### What you have to do
Answer these questions from the io_uring bug text.
(a) Which stable tree tag was the fuzzer running on?
(b) What caused the bug to be discovered?
(c) What turned up when the syzbot dashboard was searched for this issue?

[5.11] Exploring null pointer de-reference in io_uring_create

I run an instance of syzkaller and it recently encountered a bug in the io_uring subsystem. The bug was discovered because of KASAN, and I learnt quite a bit about io_uring's internals while exploring the root cause.

For anyone curious, I was running the fuzzer on the stable tree's v5.11.12 tag, with these kernel config options. Until now, I had relied on the pre-determined C reproducers for the reported bugs, and shamelessly evaded the hard work in creating my own reproducer; not this time.

Looking into the bug report for the same issue in the syzbot dashboard, I could not find an entry for it. This means, the bug has not been discovered so far by syzbot – fascinating.

This made the challenge even more interesting, and I decided to explore this bug deeper. Looking at the syzbot reproducer for the bug:

Syzkaller reproducer:
# {Threaded:true Collide:true Repeat:true RepeatTimes:0 Procs:2 Slowdown:1 Sandbox:none Fault:false FaultCall:-1 FaultNth:0 Leak:false NetInjection:true NetDevices:true NetReset:true Cgroups:true BinfmtMisc:true CloseFDs:true KCSAN:false DevlinkPCI:false USB:false VhciInjection:false Wifi:false IEEE802154:false Sysctl:true UseTmpDir:true HandleSegv:true Repro:false Trace:false}
r0 = io_uring_setup(0x7994, &(0x7f0000000080)={0x0, 0x0, 0x42})
io_uring_setup(0x7eff, &(0x7f0000000000)={0x0, 0x0, 0x23, 0x0, 0x0, 0x0, r0})

### Data for analysis
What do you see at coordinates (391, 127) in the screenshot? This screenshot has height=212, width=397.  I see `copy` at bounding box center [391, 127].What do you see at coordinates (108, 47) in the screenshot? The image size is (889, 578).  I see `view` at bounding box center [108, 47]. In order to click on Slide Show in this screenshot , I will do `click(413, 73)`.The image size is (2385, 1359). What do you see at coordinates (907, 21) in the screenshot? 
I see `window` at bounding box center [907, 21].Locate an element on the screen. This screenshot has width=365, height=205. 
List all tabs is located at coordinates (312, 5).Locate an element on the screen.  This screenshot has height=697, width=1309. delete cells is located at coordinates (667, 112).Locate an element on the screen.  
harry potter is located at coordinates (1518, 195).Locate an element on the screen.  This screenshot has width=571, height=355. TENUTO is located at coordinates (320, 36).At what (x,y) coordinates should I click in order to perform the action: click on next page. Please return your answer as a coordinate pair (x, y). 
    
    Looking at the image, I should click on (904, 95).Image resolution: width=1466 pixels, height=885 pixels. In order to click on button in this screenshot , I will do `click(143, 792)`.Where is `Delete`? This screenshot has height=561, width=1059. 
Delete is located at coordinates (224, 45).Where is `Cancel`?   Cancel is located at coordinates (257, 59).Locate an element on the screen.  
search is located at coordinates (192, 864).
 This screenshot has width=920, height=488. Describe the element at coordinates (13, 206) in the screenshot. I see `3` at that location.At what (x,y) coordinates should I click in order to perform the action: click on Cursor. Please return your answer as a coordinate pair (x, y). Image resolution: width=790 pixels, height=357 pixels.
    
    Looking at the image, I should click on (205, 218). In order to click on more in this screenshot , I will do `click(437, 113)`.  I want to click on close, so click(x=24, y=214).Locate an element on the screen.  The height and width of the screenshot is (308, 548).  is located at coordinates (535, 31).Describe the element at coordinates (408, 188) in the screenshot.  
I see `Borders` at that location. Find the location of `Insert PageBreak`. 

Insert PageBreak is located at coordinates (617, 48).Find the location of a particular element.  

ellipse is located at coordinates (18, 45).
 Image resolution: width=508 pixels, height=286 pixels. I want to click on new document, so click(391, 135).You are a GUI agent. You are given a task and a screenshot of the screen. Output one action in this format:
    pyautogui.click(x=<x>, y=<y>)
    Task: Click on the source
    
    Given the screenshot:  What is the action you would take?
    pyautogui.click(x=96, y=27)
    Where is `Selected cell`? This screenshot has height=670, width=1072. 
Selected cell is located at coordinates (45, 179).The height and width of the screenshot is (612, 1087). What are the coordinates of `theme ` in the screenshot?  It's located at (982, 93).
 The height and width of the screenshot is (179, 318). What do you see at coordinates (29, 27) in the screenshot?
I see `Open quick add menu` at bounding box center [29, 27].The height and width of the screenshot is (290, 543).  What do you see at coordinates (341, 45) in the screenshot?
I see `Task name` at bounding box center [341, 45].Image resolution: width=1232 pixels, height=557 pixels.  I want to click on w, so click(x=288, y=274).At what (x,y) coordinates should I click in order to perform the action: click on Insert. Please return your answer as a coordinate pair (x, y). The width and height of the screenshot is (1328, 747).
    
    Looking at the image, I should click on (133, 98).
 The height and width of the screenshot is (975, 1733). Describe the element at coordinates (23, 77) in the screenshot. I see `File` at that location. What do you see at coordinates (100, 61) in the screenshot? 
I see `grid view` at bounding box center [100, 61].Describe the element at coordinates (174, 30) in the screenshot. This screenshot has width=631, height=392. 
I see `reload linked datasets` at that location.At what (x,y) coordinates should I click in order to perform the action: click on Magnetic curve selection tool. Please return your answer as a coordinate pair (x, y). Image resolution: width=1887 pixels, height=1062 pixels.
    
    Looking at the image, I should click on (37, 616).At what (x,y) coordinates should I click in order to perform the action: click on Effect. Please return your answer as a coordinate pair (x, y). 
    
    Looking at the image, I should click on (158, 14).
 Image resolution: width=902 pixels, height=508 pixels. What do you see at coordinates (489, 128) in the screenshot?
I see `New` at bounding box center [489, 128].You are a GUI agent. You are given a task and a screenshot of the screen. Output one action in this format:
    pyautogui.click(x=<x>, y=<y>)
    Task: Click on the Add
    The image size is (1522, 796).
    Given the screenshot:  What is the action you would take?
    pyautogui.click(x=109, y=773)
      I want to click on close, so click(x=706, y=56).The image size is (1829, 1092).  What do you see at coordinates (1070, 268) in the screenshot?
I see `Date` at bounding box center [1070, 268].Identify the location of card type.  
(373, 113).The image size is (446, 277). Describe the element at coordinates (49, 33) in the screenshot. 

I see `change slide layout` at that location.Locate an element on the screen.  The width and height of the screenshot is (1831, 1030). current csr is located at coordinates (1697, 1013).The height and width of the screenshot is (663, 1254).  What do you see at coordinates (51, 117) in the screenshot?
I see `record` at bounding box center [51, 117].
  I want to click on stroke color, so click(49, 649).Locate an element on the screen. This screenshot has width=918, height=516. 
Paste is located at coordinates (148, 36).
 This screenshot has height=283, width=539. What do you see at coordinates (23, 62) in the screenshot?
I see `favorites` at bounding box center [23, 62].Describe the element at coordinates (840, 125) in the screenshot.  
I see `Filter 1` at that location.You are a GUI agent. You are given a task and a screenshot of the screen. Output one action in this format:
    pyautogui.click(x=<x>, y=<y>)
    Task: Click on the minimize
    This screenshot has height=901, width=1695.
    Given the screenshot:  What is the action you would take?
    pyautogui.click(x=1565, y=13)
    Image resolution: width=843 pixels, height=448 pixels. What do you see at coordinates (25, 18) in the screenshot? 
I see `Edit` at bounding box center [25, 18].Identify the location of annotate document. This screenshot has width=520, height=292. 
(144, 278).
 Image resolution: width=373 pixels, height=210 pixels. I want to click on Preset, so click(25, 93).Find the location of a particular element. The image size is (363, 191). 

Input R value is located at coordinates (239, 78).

### Exercise answer
(a) v5.11.12
(b) KASAN
(c) No entry for it, meaning syzbot had not discovered the bug so far.